Fable : Celui qui signe en s’effaçant

(Enfant Naïf & Gauthier, artistes anonymes)

Un soir où le vent marchait plus lentement que les vivants,
l’Enfant Naïf trouva un homme assis devant une table de bois.
Son visage était dans l’ombre, comme s’il n’avait pas décidé encore
s’il voulait être vu ou oublié.

— Tu fais quoi? demanda l’Enfant.

L’homme traçait des lignes dans l’air,
comme si la page était trop petite pour contenir ce qu’il portait.

— J’essaie d’écrire pour quelqu’un qui souffre, dit-il.
— Pourquoi t’effaces-tu? demanda l’Enfant.
— Parce que ce n’est pas à moi qu’on doit penser.
— Et pourquoi signes-tu alors?

L’homme soupira. Il avait la fatigue de ceux qui savent trop bien écouter.
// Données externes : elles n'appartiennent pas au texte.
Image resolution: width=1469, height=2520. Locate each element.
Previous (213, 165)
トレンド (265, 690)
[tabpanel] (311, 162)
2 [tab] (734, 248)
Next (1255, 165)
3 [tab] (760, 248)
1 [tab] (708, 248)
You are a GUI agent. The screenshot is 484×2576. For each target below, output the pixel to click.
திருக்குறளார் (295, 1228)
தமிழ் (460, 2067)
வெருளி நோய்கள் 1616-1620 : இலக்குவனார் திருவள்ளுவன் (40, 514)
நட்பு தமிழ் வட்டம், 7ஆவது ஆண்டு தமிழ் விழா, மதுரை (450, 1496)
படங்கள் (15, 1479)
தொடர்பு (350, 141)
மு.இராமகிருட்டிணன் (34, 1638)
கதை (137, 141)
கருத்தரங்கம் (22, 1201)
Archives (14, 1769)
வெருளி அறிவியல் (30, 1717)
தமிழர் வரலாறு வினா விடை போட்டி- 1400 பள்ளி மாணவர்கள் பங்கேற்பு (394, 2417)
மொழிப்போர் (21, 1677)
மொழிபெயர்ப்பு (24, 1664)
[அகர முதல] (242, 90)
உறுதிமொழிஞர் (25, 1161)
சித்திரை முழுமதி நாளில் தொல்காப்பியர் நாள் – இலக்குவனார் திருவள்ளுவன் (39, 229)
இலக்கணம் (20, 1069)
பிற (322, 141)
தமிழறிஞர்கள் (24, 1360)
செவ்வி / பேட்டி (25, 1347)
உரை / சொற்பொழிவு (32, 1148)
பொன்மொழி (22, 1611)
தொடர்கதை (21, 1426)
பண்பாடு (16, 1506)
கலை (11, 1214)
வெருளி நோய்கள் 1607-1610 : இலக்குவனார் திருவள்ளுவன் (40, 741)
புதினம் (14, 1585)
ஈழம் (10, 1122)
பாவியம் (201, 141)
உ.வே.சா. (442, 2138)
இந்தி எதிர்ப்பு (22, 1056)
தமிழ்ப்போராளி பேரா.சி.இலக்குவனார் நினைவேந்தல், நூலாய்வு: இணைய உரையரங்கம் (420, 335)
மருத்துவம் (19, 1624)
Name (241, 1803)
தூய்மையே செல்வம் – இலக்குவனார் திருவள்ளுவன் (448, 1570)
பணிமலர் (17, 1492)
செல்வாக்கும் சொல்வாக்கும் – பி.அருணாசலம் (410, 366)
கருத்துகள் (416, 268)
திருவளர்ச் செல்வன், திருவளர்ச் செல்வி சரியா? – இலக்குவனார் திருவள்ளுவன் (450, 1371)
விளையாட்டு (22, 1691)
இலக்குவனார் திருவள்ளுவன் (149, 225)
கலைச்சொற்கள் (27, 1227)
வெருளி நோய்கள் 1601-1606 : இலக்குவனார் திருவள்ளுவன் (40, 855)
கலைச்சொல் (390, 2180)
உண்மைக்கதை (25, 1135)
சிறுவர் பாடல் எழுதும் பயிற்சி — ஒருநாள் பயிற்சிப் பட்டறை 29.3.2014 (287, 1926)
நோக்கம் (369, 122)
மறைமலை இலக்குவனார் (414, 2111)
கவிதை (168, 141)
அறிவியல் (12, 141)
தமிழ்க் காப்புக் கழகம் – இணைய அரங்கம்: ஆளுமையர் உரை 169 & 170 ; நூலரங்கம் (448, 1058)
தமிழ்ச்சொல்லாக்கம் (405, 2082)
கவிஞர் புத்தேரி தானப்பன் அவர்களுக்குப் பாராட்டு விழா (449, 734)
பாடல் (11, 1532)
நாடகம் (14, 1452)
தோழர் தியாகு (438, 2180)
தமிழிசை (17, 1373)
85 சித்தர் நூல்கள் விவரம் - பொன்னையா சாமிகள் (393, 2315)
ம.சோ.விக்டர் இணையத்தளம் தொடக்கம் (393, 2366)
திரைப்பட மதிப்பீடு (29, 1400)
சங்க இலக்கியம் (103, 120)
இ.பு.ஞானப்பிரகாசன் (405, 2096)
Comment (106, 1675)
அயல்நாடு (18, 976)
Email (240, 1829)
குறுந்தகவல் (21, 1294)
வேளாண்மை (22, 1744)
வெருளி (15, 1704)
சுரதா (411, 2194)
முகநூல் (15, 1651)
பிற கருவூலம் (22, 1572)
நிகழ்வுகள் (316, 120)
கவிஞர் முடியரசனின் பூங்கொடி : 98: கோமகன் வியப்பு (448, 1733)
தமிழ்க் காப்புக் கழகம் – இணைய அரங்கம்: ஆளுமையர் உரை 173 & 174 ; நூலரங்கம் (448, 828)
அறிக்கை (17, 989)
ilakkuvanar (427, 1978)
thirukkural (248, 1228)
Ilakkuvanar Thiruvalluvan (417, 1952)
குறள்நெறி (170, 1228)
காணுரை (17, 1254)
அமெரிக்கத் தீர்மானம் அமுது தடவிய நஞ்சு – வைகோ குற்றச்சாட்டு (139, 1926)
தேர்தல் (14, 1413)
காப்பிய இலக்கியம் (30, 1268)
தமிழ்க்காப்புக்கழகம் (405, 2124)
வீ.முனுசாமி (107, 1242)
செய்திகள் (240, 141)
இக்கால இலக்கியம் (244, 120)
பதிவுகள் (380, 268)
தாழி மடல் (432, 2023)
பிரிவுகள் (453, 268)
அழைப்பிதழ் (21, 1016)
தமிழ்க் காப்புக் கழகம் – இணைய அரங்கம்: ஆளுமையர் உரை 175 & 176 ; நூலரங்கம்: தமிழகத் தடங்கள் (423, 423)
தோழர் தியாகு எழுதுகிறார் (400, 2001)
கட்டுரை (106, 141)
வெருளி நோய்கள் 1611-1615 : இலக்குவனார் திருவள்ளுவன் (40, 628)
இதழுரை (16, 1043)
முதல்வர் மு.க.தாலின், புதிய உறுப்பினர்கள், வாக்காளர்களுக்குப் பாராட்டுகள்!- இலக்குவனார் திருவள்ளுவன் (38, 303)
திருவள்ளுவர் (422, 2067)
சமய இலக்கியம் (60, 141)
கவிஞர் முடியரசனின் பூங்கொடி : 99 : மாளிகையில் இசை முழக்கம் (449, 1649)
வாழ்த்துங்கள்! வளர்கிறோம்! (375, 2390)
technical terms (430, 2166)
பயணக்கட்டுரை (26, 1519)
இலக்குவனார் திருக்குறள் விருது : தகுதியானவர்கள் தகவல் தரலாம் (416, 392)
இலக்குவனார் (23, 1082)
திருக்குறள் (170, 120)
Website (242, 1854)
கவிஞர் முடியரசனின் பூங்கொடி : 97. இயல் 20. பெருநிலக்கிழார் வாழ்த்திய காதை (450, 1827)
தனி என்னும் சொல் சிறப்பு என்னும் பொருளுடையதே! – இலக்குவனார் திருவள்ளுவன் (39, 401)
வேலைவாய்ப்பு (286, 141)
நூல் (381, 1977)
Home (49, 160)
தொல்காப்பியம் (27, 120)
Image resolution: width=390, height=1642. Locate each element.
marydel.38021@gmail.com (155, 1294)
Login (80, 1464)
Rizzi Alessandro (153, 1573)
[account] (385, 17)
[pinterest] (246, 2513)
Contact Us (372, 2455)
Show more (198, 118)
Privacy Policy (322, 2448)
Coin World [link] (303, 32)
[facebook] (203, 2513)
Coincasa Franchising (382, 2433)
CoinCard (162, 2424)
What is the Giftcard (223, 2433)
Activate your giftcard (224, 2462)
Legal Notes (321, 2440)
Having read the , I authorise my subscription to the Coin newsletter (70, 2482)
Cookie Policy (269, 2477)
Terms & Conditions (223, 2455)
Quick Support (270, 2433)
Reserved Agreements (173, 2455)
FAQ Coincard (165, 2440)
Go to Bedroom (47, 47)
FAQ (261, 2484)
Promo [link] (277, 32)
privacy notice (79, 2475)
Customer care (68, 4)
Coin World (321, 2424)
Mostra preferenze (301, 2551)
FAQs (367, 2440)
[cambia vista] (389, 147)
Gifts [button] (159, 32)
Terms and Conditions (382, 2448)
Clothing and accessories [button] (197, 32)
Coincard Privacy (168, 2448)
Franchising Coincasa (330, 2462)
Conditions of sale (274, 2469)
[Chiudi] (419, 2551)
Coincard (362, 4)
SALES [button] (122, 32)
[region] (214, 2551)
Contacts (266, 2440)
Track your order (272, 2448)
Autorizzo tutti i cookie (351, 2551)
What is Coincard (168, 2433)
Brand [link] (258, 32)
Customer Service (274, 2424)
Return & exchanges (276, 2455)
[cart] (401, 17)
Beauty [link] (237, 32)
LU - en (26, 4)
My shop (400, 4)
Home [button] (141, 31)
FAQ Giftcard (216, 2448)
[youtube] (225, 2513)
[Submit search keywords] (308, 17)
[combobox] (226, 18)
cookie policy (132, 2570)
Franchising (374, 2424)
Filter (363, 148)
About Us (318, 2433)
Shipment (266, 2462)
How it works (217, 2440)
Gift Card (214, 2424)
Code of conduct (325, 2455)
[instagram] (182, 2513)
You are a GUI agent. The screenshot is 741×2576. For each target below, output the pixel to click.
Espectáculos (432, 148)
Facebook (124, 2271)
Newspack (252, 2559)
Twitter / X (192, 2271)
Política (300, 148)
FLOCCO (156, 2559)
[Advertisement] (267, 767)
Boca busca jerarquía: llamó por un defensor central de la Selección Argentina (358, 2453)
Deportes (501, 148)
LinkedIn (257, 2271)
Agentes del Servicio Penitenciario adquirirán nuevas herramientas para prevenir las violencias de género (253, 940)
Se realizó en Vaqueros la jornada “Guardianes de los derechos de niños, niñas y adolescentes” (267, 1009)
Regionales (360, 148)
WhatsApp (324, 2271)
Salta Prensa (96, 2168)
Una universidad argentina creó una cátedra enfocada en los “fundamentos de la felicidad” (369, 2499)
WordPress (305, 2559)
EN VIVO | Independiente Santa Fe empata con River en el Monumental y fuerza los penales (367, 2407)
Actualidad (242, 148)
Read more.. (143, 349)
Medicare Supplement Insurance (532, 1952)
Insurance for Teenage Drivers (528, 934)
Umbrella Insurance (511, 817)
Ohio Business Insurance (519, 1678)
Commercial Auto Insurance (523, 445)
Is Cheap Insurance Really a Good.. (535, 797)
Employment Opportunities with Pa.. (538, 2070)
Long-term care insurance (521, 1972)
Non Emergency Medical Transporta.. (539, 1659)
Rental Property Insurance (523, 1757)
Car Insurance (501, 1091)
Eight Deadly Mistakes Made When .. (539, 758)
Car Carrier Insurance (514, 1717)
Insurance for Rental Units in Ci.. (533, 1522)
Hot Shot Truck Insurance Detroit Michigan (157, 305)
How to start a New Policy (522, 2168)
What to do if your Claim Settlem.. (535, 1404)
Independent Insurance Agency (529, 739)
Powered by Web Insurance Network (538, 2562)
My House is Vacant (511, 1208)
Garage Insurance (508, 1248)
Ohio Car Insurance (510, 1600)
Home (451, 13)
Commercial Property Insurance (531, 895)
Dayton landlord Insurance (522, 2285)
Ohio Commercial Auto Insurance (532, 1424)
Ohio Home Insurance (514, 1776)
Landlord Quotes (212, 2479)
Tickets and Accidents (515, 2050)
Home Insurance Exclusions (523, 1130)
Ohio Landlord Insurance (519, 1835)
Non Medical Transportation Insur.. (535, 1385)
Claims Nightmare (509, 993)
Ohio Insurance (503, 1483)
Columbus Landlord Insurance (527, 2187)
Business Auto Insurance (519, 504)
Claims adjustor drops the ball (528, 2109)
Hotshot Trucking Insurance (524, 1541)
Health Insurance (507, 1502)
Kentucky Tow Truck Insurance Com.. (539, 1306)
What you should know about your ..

— Parce que si je ne signe pas,
n’importe qui pourrait voler leur douleur
et la transformer en marchandise.

L’Enfant Naïf s’assit à côté de lui.
Il posa ses doigts sur la table.
Le bois vibra comme une mémoire.

— Alors tu fais partie du chemin, dit-il.
— Non.
— Si.
— Je ne veux pas prendre de place.
— Ce n’est pas prendre de la place, dit l’Enfant.
C’est tenir la lampe.

L’homme resta silencieux.

— Et pourquoi veux-tu que ce soit unique? demanda l’Enfant.
— Parce qu’il n’y a qu’un seul père, une seule mère, une seule amie.
Parce que chaque vie porte une nuance que personne d’autre n’a.
Une fable répétée serait une trahison.
Un souvenir photocopié serait une insulte.
Une douleur copiée-collée deviendrait un mensonge.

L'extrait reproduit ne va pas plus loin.